Тем не менее критерием допустимости той или иной миссии по Коулману и Сагану должен быть результат вычисления меньше 10-4. Почему выбрана именно такая цифра, не ясно, что является еще одной причиной как критики формулы, так и предложений альтернативных решений. Одно из таковых появилось несколько лет назад в отчете о мерах планетарной защиты при изучении ледяных небесных тел Солнечной системы. В первую очередь подразумевается, конечно, Европа, но не она одна — проблема присуща и другим космическим телам.
В качестве альтернативы эксперты предлагают список вопросов об имеющихся данных по конкретному небесному телу:
Есть ли основания полагать, что там отсутствуют:
– вода?
– ключевые для земной жизни химические элементы?

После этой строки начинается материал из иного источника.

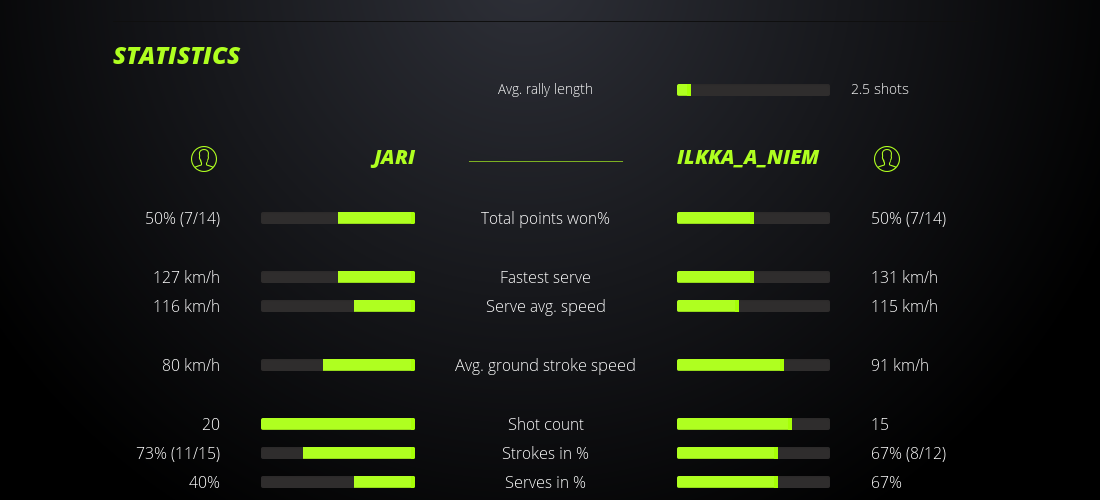Select the ILKKA_A_NIEM player name
This screenshot has width=1100, height=500.
click(x=747, y=157)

– подходящие для жизни физические условия?
– доступные источники химической энергии?
Есть ли основания отрицать, что вероятность контакта корабля с любой обитаемой средой в ближайшую тысячу лет превышает 10-4?
Имеются ли данные о том, что отсутствие питательных веществ в водных средах ледяных лун предотвратит выживание облученных и высушенных микробов?

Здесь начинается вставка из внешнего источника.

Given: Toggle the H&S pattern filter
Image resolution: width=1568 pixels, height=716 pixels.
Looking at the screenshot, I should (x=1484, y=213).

Есть ли уверенность в том, что пятичасовая выдержка аппарата при 60 градусах Цельсия (то есть при легком варианте дезинфекции) устранит все могущие распространиться на целевом теле виды микробов?
Положительный ответ на любой из этих вопросов ведет к упрощенной сборке аппарата, и только твердое «нет» во всех семи случаях означает, что нужно принимать эксклюзивные меры предосторожности. Сейчас нельзя с уверенностью сказать, что этот подход в такой редакции восторжествует, но пока он выглядит более четким, чем традиционный.
Есть еще одна сложность, которую необходимо принимать во внимание. Это возможность распространения живых микроорганизмов естественным путем. Практически все планеты Солнечной системы, кроме самых больших, являются источниками метеоритов, которые образуются при попадании в них других метеоритов — покрупнее. С Землей такое бывает, видимо, относительно редко. Гравитация и достаточно плотная атмосфера ограничивают возможность вышибания из планеты сколько-нибудь заметных масс вещества событиями откровенно катастрофического характера, вроде того, что привело к вымиранию динозавров. Тем не менее вполне вероятно, что будущие исследователи Марса наткнутся где-нибудь на частичку родной планеты, преодолевшую пучины космоса без всякого человеческого участия.
На Земле метеориты марсианского происхождения время от времени находят. Их происхождение определяют по изотопному составу газов в микропорах, благо соответствующие параметры марсианской атмосферы сейчас уже известны точно. На данный момент марсианских метеоритов в распоряжении ученых более двух десятков, и их количество постепенно растет. По приблизительным расчетам, в год на Землю выпадает около полутонны вещества, когда-то бывшего частью планеты-соседки.
Один из метеоритов, найденный в 1984 году в Антарктиде (ее просторы — популярное место поиска метеоритов, поскольку искать их там особенно просто: лежащий на снегу камень наверняка свалился с неба), прославился именно тем, что при микроскопическом изучении в его толще нашли окаменелости, удивительно напоминающие известных нам бактерий, только помельче. Эта находка не только вдохнула новую жизнь в дискуссию о существовании жизни на Марсе, но и дала скептикам новый аргумент против концепции планетарной защиты как таковой. Действительно, зачем тратить деньги, если все уже прилетело само?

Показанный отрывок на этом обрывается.